捜索
望月が拘束されてから二日後の事だ。何でも屋と書かれた安っぽい看板の前に三人の男女の姿があった。
場所は麻布。ビル街から奥まった細い道路沿いに望月の何でも屋はあった。築三十年位経っていそうな六階建ての雑居ビル、その二階のフロアに何でも屋はあった。
彼らは何回も時計を眺め、不安そうに顔を見合わせ、一階から二階に続く狭い階段を行ったり来たりしていた。
一人は理工系のK大三年の須藤研一。大学名は有名すぎるから伏せるとして彼の能力は極めて高い。IT関係が専門だがパソコンを使わせたら国防省の機密データベースにだって侵入できる。

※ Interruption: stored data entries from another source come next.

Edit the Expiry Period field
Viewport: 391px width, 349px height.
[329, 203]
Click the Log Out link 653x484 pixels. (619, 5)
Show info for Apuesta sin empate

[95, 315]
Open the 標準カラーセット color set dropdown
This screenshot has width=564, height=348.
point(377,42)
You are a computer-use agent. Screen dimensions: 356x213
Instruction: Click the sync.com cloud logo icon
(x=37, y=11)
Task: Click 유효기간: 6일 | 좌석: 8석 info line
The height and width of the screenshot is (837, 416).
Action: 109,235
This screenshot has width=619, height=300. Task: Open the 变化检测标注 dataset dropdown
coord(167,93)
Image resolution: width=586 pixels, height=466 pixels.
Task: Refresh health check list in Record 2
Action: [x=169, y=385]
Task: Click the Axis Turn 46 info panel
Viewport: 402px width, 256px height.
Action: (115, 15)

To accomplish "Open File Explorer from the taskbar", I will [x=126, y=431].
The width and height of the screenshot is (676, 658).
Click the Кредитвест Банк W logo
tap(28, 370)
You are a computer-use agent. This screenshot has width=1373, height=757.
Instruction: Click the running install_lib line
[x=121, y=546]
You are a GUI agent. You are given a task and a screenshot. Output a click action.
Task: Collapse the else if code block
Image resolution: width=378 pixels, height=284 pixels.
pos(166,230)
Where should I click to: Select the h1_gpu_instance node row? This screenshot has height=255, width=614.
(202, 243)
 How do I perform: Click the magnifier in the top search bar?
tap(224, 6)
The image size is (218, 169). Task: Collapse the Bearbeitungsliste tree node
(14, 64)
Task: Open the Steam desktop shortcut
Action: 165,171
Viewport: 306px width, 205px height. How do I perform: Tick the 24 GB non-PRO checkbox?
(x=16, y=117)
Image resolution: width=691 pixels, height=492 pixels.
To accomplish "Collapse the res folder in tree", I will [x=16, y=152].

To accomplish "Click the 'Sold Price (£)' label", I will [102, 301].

もう一人年金受給者の椎名和夫、すっかり頭部は禿げ上がっている。そして短大生の伊藤理香、可愛くて好奇心旺盛そうな今時の女子だ。
彼らは何でも屋のバイトで、今日は清掃の仕事の為に朝八時にやってきたのだった。今日は初めての給料日でもあったので、バイト代を貰う気で彼らは来ていた。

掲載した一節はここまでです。